I am not sure at what point we stop growing up and begin growing old. I recently asked my dad his views on this. He told me that at 83, he only buys ripe bananas. He takes afternoon naps like a preschooler because at 3 years old, naps weren’t designed to “power you up” but to “power you down.” BC (before Covid), he would make a meal to bring to the local retirement home and visits the “old folks.” He still mows his grass, chops wood and loves grocery shopping. In fact, all the things that were chores when he was growing up, are what he still does. Given the similarities, I can either say that he refuses growing old or maybe he is still growing up.

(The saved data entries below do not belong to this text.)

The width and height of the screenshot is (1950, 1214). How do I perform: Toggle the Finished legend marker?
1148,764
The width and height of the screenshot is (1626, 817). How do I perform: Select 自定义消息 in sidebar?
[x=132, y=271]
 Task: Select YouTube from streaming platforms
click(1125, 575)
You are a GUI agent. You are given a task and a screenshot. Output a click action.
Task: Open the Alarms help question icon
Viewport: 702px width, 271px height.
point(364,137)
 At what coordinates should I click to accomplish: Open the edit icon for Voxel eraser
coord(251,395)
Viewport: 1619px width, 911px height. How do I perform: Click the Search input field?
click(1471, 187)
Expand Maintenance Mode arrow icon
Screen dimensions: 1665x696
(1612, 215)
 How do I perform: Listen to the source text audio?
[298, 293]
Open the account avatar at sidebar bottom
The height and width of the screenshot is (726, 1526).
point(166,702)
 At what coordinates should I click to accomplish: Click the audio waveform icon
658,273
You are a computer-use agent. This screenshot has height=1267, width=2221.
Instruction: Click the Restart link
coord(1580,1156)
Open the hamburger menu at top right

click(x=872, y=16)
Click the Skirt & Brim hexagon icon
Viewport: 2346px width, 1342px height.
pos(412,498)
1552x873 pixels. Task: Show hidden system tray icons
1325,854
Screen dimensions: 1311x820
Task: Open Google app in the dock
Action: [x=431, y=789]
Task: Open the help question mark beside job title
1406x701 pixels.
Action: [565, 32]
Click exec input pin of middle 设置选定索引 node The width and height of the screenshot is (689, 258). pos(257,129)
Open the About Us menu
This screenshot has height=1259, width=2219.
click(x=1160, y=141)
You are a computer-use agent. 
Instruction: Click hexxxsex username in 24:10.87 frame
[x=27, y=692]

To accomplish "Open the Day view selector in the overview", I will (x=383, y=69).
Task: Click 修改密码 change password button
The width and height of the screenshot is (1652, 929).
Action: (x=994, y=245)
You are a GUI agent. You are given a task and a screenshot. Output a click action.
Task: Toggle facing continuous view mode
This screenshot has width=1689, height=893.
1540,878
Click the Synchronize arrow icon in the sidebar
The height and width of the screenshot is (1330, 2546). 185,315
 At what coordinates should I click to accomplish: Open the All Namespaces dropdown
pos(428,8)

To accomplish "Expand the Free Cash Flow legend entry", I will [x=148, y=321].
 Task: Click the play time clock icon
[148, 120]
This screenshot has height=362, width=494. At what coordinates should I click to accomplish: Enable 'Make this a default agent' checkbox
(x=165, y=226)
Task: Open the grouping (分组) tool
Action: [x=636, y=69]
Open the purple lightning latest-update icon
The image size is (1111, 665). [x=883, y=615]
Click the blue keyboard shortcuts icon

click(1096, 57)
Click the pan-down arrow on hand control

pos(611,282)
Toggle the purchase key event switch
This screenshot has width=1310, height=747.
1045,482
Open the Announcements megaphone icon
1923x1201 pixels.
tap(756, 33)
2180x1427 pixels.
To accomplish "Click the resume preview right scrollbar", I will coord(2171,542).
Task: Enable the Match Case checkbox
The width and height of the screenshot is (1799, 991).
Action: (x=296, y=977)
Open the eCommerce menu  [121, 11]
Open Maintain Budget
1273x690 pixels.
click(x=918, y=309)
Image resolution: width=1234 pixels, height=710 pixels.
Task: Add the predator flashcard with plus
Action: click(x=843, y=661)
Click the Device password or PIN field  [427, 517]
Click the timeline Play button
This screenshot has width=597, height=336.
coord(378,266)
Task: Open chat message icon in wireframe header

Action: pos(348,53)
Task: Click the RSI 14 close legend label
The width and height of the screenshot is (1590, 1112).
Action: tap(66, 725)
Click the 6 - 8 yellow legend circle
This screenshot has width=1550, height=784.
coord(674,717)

Three surgeries in six months and a month behind a walker last year slowed me. It showed me as well, that I am still growing up. How you experience and appreciate each day is up to you alone. No one wakes up with the intention of manifesting anger or lying but we can and often do. We are all growing up and maturing in our faith. I take the time now to not only have proper sleep but I won’t allow myself to run on fumes and you shouldn’t either. God intimately knows you and there is no contest for his love Rest knowing your worth is not quantified by your productivity by his great love for you.
I commit to:
You may have a career or family commitments where you can’t take a complete day or Sabbath. Find a time to rest and meditate at least 10-30 minutes daily.